Wir erzeugen mehr Textilien als je zuvor: Mehr als hundert Millionen Tonnen Textilien werden weltweit jedes Jahr produziert - mehr als doppelt so viel wie noch im Jahr 2000. Dadurch wird es immer wichtiger, alte Textilien nicht einfach zu entsorgen, sondern sie auf umweltschonende Weise wiederzuverwerten.
Besonders Textilien wie Baumwolle-Polyester-Gemische sind ein riesiges Problem für die Industrie - und für die Umwelt. Doch ein Forschungsteam der TU Wien hat jetzt eine bahnbrechende Lösung präsentiert: Mithilfe von Menthol und Benzoesäure lassen sich die Fasern sauber voneinander trennen - und fast vollständig wiederverwerten.
Das Besondere: Beide Substanzen sind bei Raumtemperatur fest, bilden aber gemeinsam eine Flüssigkeit - ein sogenanntes "Deep Eutectic Solvent". Dieses neuartige Lösungsmittel ist ungiftig, leicht herstellbar und wird auf 216 Grad erhitzt. Dann beginnt der Prozess: In nur fünf Minuten löst sich der Polyester vollständig - die Baumwolle bleibt intakt.
"Weder die Baumwolle noch der Polyester werden beschädigt", erklärt TU-Forscher Andreas Bartl. Die Baumwollfasern können sogar zu neuen Garnen versponnen werden, der Polyester behält seine ursprüngliche Struktur. Die Rückgewinnungsquote: 100 Prozent bei Baumwolle, 97 Prozent bei Polyester - ein Wert, den bisher kein Verfahren erreicht hat.

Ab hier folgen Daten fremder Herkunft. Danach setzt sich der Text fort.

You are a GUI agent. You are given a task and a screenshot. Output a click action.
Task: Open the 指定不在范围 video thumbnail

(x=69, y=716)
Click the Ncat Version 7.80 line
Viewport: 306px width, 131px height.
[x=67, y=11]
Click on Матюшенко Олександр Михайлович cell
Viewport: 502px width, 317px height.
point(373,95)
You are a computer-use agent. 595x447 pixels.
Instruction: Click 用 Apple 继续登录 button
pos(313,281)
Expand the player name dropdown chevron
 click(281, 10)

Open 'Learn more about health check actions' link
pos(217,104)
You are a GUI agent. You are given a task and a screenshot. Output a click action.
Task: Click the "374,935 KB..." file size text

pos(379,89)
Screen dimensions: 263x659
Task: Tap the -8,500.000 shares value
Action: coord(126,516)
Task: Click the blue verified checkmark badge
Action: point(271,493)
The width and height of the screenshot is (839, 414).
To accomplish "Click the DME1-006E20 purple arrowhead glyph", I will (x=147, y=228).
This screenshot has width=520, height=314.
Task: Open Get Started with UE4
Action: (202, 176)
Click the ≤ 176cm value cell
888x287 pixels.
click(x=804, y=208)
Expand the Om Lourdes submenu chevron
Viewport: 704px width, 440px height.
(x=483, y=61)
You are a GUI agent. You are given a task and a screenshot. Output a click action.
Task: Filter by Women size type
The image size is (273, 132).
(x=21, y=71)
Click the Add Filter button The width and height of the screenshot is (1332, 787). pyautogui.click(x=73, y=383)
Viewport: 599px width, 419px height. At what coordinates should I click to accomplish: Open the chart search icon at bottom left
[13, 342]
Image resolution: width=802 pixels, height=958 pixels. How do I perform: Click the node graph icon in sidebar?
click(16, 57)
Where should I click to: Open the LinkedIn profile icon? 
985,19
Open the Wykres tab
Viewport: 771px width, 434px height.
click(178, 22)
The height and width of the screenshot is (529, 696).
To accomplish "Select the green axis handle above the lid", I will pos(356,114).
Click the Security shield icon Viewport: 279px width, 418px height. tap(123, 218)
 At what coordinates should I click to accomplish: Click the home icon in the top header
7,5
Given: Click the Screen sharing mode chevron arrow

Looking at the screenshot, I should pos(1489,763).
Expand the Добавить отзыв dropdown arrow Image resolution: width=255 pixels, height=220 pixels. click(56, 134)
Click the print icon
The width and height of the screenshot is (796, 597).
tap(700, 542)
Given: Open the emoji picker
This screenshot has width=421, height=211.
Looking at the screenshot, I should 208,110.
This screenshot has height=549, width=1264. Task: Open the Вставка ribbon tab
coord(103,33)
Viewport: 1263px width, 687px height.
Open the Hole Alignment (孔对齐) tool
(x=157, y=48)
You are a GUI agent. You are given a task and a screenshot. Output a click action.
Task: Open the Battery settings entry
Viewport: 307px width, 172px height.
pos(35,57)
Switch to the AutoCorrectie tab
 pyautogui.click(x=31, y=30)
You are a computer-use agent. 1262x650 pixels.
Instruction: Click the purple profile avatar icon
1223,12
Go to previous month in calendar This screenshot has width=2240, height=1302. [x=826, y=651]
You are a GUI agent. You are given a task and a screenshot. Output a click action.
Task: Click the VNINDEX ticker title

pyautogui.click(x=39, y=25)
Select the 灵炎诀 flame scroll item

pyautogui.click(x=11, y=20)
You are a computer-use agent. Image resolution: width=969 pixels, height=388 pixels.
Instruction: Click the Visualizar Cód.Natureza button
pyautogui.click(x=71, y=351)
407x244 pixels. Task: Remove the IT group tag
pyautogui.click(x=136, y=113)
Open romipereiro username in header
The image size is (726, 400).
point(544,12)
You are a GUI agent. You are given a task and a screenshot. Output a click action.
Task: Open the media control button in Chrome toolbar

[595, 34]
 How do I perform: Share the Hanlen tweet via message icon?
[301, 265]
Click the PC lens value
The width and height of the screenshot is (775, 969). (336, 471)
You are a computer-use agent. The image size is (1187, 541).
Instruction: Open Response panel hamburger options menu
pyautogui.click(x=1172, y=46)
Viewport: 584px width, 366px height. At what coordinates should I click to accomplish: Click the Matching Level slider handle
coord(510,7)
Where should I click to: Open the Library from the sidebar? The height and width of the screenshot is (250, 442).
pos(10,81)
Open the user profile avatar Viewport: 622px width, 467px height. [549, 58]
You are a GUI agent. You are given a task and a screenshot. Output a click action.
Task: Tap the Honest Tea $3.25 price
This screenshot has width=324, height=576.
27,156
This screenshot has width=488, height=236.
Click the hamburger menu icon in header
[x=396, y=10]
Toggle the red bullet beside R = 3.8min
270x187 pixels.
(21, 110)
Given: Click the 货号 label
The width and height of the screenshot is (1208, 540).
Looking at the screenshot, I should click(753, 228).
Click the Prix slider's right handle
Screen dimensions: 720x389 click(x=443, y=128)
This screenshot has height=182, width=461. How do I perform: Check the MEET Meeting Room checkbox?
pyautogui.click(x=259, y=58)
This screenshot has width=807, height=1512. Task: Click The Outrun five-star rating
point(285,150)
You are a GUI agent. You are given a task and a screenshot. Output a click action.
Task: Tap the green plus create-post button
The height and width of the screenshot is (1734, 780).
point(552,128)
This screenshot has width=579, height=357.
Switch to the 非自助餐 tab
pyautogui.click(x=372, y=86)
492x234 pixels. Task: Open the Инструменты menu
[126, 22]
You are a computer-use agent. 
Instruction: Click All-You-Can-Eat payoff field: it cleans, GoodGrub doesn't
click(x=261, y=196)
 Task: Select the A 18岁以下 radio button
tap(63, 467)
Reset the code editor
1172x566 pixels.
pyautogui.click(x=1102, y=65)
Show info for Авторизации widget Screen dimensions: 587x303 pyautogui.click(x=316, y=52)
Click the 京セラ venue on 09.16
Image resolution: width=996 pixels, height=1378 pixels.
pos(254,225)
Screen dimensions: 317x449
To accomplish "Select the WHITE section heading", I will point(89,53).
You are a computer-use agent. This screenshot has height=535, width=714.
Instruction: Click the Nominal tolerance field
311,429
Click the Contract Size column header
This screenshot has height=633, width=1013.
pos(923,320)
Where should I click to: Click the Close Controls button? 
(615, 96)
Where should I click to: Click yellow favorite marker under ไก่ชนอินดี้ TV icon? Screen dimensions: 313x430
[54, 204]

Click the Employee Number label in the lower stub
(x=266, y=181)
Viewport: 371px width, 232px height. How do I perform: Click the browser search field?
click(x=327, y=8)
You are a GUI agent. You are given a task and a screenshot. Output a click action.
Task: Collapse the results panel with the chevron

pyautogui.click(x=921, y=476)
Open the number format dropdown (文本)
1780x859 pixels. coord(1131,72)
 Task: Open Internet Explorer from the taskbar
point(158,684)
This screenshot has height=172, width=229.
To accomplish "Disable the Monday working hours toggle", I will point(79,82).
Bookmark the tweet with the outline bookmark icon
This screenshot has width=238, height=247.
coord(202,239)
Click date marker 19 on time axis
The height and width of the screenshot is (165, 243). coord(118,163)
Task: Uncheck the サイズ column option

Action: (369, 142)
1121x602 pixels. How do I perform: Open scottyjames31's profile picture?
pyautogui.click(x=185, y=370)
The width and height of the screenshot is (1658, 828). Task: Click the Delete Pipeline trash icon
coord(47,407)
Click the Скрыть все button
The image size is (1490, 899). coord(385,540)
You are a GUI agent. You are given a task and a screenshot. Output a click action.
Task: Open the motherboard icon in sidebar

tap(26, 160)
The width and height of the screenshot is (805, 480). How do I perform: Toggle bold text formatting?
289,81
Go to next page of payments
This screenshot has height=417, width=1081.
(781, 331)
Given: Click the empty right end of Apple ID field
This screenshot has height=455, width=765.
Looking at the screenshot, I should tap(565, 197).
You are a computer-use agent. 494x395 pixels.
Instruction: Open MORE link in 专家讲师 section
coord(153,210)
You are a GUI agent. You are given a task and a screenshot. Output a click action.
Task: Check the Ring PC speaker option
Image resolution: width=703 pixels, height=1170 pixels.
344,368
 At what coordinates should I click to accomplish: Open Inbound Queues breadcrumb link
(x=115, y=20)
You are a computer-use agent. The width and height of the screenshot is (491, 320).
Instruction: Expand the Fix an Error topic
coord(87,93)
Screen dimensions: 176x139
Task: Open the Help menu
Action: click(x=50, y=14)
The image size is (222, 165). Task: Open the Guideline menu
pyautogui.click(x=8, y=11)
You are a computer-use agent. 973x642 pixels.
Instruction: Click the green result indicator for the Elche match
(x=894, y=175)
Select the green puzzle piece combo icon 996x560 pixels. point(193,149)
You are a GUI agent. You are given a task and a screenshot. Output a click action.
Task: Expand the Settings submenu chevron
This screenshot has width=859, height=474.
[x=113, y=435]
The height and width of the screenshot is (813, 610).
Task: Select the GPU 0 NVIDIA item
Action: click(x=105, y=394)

Bis jetzt wurde nur im Labor gearbeitet - doch die Wiener Forscher sehen großes Potenzial für den industriellen Einsatz. Ziel ist es, das Verfahren energieeffizienter zu machen und für die Massenanwendung zu adaptieren. Fakt ist: Was heute noch Altkleider sind, könnte dank Wiener Know-how schon bald hochwertige Textil-Rohware sein.